Jurnalis itu menerima pesan Pak Harun dengan serius. Ia segera menghubungi stasiun televisi nasional dan meminta izin untuk mengangkat kasus ini. Tak mudah, karena banyak pihak yang berusaha menutupi berita ini. Beberapa pengiklan besar yang memiliki kepentingan di proyek itu bahkan mengancam akan menarik dana jika berita ini disiarkan. Namun, dengan kerja keras, berita tentang penderitaan para nelayan akhirnya tayang di televisi nasional. Dalam tayangan itu, terlihat wajah-wajah lelah nelayan, pagar bambu yang membatasi mereka, serta wawancara dengan Pak Harun dan beberapa nelayan lain.


Berita itu mengguncang opini publik.
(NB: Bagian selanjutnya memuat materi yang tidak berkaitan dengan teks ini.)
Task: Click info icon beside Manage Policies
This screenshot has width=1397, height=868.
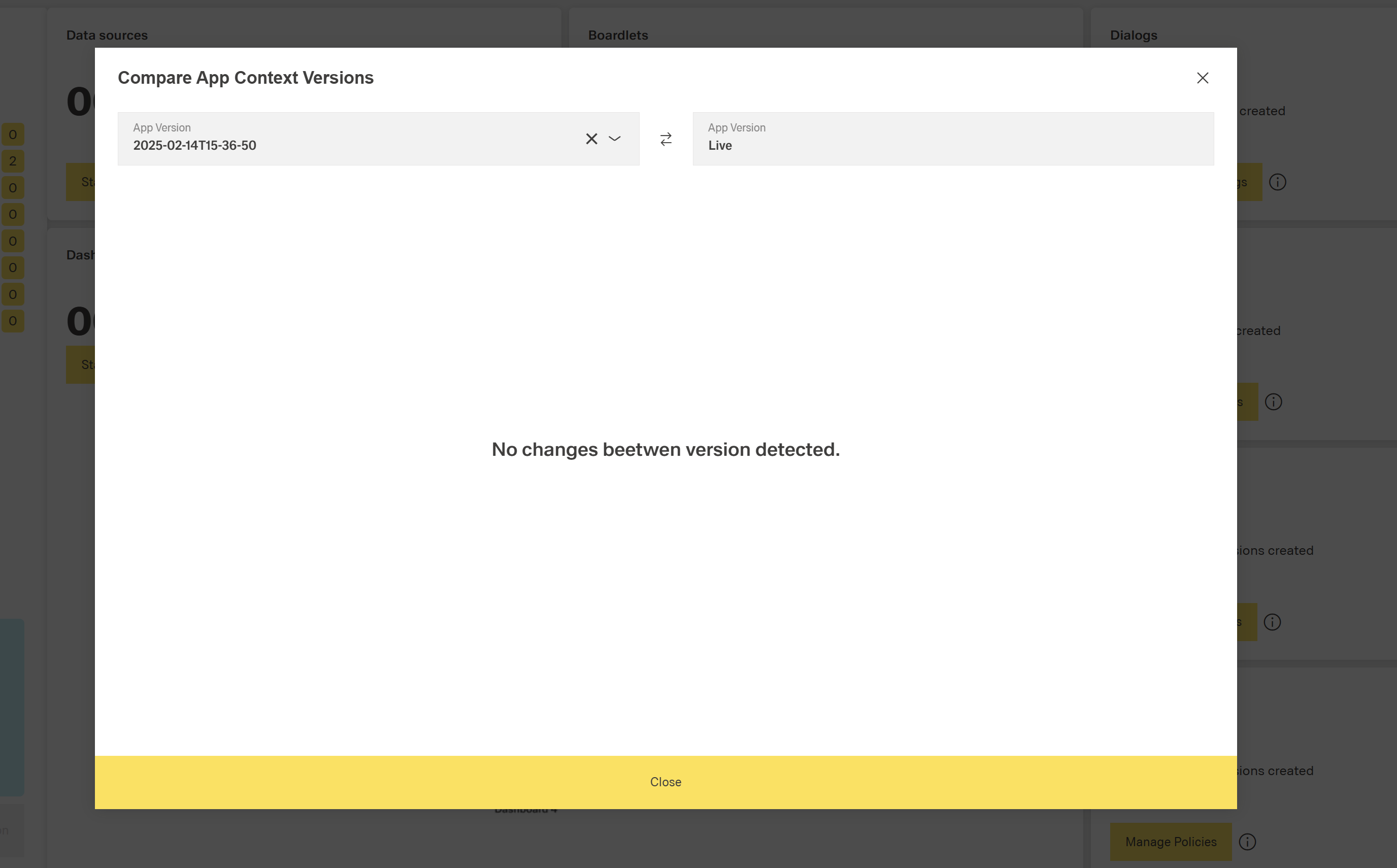Action: point(1247,842)
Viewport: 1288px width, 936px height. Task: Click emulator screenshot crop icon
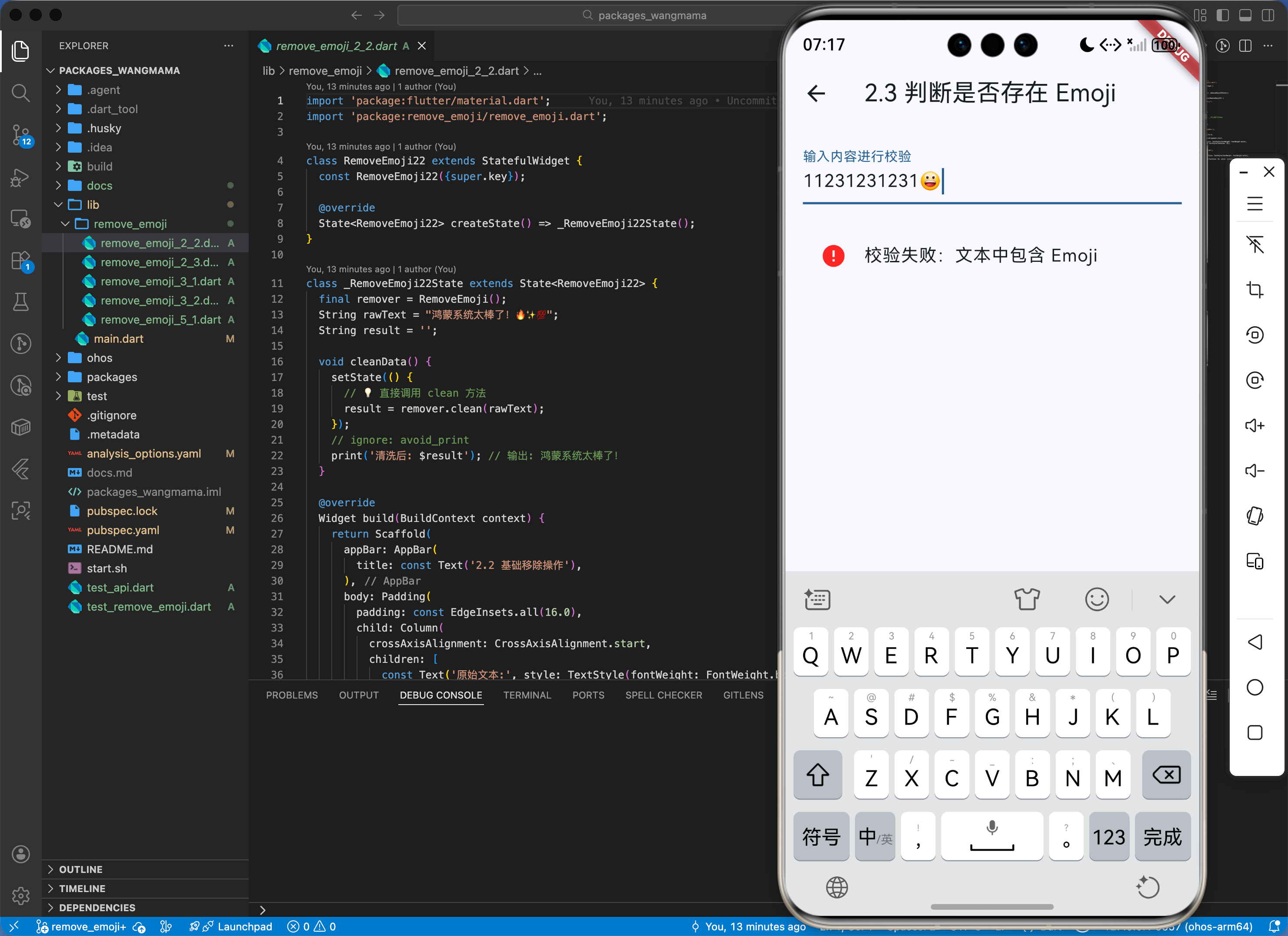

Banyak pihak mulai menekan pemerintah untuk bertindak. Namun, ketika pihak berwenang mulai menyelidiki siapa yang bertanggung jawab atas pemasangan pagar bambu itu, tak ada yang mau mengaku. Para pengusaha saling menyalahkan, pejabat daerah menghindari pertanggungjawaban, dan tidak ada satu pun pihak yang mau mengaku sebagai pemilik pagar tersebut.


Sementara mereka saling lempar tanggung jawab, pemerintah pusat akhirnya ikut turun tangan. Sebuah keputusan diambil—pagar bambu akan dibongkar perlahan tapi pasti.


Suatu pagi, alat berat mulai didatangkan. Satu per satu batang bambu dicabut, membuka kembali jalur ke laut. Namun, prosesnya lambat. Banyak birokrasi yang harus dilalui, banyak kepentingan yang masih berusaha menghambat. Pak Harun dan para nelayan hanya bisa mengamati dari kejauhan, tak yakin kapan mereka benar-benar bisa kembali melaut dengan bebas.


2025.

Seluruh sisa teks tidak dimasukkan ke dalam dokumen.